§ Aim of the exercise
Copy every one of the following items word for word, with nothing left out or changed.

§ Data provided
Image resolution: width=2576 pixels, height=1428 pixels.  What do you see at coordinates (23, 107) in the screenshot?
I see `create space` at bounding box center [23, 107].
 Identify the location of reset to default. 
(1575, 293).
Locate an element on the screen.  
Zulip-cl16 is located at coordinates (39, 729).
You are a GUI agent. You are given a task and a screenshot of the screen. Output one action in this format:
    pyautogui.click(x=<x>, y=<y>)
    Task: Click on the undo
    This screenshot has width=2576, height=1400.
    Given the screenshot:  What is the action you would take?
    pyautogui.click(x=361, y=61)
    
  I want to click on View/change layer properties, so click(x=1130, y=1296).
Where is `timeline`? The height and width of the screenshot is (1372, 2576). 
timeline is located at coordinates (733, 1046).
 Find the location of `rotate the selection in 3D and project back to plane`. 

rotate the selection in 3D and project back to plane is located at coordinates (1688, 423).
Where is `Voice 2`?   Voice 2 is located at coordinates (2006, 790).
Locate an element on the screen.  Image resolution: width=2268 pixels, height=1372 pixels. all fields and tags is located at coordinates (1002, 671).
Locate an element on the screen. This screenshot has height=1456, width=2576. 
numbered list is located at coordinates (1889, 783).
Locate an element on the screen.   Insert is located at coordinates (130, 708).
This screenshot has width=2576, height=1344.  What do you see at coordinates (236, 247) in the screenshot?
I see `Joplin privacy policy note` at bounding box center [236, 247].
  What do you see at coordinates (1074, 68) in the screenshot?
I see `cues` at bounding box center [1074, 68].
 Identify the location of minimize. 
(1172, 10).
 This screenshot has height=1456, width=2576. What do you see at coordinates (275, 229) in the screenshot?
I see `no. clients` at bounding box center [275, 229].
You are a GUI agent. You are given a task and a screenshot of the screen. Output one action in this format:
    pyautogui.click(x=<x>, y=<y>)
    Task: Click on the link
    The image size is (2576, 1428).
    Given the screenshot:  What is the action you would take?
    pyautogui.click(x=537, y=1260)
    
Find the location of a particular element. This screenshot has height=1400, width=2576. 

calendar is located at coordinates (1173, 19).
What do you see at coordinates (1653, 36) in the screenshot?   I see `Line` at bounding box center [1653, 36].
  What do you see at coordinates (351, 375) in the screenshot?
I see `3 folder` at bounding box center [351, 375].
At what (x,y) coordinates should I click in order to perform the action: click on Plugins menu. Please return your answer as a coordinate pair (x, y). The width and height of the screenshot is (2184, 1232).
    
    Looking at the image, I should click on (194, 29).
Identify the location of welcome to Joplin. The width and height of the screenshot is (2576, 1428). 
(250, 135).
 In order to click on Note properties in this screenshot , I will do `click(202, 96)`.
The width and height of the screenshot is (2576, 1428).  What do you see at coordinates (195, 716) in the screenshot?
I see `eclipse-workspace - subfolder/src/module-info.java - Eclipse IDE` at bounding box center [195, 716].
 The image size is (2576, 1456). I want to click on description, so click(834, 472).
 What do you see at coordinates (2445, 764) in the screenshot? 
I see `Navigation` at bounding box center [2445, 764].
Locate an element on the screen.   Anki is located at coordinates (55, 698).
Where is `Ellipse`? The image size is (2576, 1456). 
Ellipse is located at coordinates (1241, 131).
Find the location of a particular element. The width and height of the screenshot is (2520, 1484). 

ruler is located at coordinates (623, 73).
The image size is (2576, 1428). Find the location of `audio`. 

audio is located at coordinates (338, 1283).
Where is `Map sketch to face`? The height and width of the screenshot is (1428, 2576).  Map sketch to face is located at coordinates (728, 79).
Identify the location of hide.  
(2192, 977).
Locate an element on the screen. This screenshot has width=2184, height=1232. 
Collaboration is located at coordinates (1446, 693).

§ Answer to the exercise
Image resolution: width=2576 pixels, height=1428 pixels.  What do you see at coordinates (23, 107) in the screenshot?
I see `create space` at bounding box center [23, 107].
 Identify the location of reset to default. 
(1575, 293).
Locate an element on the screen.  
Zulip-cl16 is located at coordinates (39, 729).
You are a GUI agent. You are given a task and a screenshot of the screen. Output one action in this format:
    pyautogui.click(x=<x>, y=<y>)
    Task: Click on the undo
    This screenshot has width=2576, height=1400.
    Given the screenshot:  What is the action you would take?
    pyautogui.click(x=361, y=61)
    
  I want to click on View/change layer properties, so click(x=1130, y=1296).
Where is `timeline`? The height and width of the screenshot is (1372, 2576). 
timeline is located at coordinates (733, 1046).
 Find the location of `rotate the selection in 3D and project back to plane`. 

rotate the selection in 3D and project back to plane is located at coordinates (1688, 423).
Where is `Voice 2`?   Voice 2 is located at coordinates (2006, 790).
Locate an element on the screen.  Image resolution: width=2268 pixels, height=1372 pixels. all fields and tags is located at coordinates (1002, 671).
Locate an element on the screen. This screenshot has height=1456, width=2576. 
numbered list is located at coordinates (1889, 783).
Locate an element on the screen.   Insert is located at coordinates (130, 708).
This screenshot has width=2576, height=1344.  What do you see at coordinates (236, 247) in the screenshot?
I see `Joplin privacy policy note` at bounding box center [236, 247].
  What do you see at coordinates (1074, 68) in the screenshot?
I see `cues` at bounding box center [1074, 68].
 Identify the location of minimize. 
(1172, 10).
 This screenshot has height=1456, width=2576. What do you see at coordinates (275, 229) in the screenshot?
I see `no. clients` at bounding box center [275, 229].
You are a GUI agent. You are given a task and a screenshot of the screen. Output one action in this format:
    pyautogui.click(x=<x>, y=<y>)
    Task: Click on the link
    The image size is (2576, 1428).
    Given the screenshot:  What is the action you would take?
    pyautogui.click(x=537, y=1260)
    
Find the location of a particular element. This screenshot has height=1400, width=2576. 

calendar is located at coordinates (1173, 19).
What do you see at coordinates (1653, 36) in the screenshot?   I see `Line` at bounding box center [1653, 36].
  What do you see at coordinates (351, 375) in the screenshot?
I see `3 folder` at bounding box center [351, 375].
At what (x,y) coordinates should I click in order to perform the action: click on Plugins menu. Please return your answer as a coordinate pair (x, y). The width and height of the screenshot is (2184, 1232).
    
    Looking at the image, I should click on (194, 29).
Identify the location of welcome to Joplin. The width and height of the screenshot is (2576, 1428). 
(250, 135).
 In order to click on Note properties in this screenshot , I will do `click(202, 96)`.
The width and height of the screenshot is (2576, 1428).  What do you see at coordinates (195, 716) in the screenshot?
I see `eclipse-workspace - subfolder/src/module-info.java - Eclipse IDE` at bounding box center [195, 716].
 The image size is (2576, 1456). I want to click on description, so click(834, 472).
 What do you see at coordinates (2445, 764) in the screenshot? 
I see `Navigation` at bounding box center [2445, 764].
Locate an element on the screen.   Anki is located at coordinates (55, 698).
Where is `Ellipse`? The image size is (2576, 1456). 
Ellipse is located at coordinates (1241, 131).
Find the location of a particular element. The width and height of the screenshot is (2520, 1484). 

ruler is located at coordinates (623, 73).
The image size is (2576, 1428). Find the location of `audio`. 

audio is located at coordinates (338, 1283).
Where is `Map sketch to face`? The height and width of the screenshot is (1428, 2576).  Map sketch to face is located at coordinates (728, 79).
Identify the location of hide.  
(2192, 977).
Locate an element on the screen. This screenshot has width=2184, height=1232. 
Collaboration is located at coordinates (1446, 693).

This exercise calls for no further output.